Alpine ecosystems are globally relevant carbon (C) reservoirs, with grassland soils containing substantial amounts of soil organic carbon (SOC). Ongoing warming and declining snow cover are promoting shifts in plant community composition, greater biomass production, and upward expansion of vegetation into open and rocky areas. These changes are expected to particularly affect SOC dynamics at high elevations, where vegetation is patchy, and soils currently hold very little C. To investigate how environmental gradients and plant functional traits relate to SOC storage, we conducted over 160 coupled vegetation and soil surveys between 2,000–3,000 m a.s.l. on different geologies throughout the Swiss Alps. We applied a structural equation modelling (SEM) framework to assess how topo-climatic and soil conditions directly affect SOC, and how plant traits mediate these effects. We expected community-weighted plant traits to account for a substantial proportion of SOC variability because vegetation composition strongly reflects local microclimate and controls the type and quantity of organic matter entering the soil.

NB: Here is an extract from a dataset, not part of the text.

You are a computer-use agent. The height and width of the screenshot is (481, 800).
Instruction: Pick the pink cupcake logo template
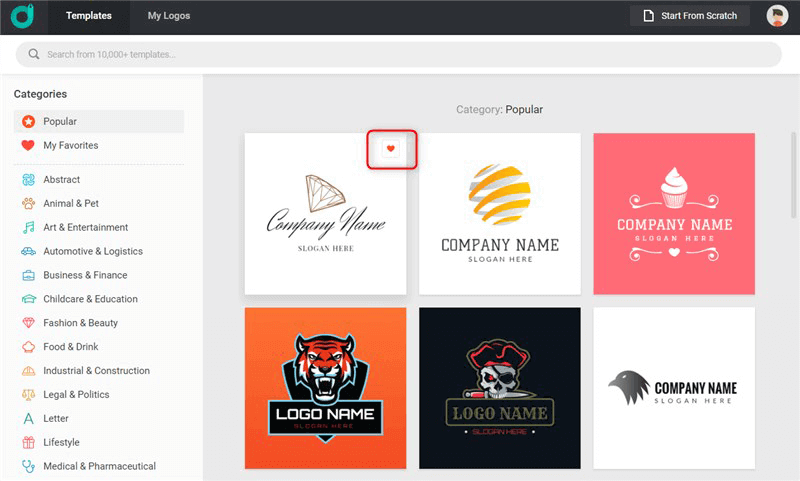pyautogui.click(x=674, y=214)
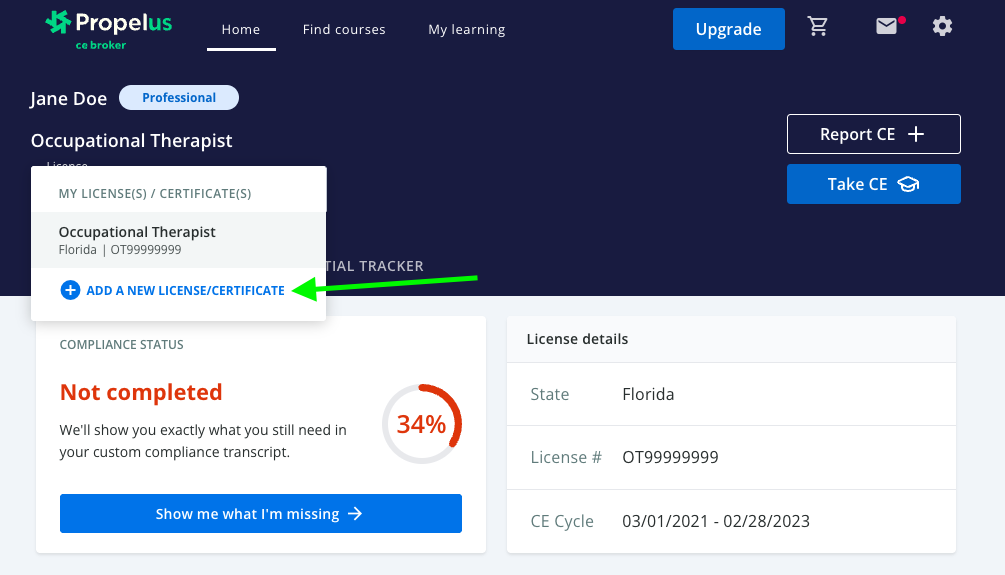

We further hypothesized that topo-climatic factors influence SOC primarily through functional vegetation composition. We found that SOC is best predicted by vegetation cover, plant height, specific leaf area (SLA), and the proportion of graminoid species, all of which were positively associated with SOC.  As expected, the effect of temperature on SOC is primarily indirect, operating through its influence on plant functional composition, whereas soil pH exerts a direct negative effect on SOC. Together, these factors explained a large share of the total variation in alpine SOC stocks. Furthermore, SLA and size-related traits co-varied with total soil N stocks, suggesting potential positive feedback, where nutrient enrichment and acquisitive strategies promote greater biomass inputs and further facilitate SOC accrual. By disentangling these factors, we show how plant functional traits and diversity contribute to SOC accumulation in mountain ecosystems and how alpine greening may affect future C storage above the current vegetation line.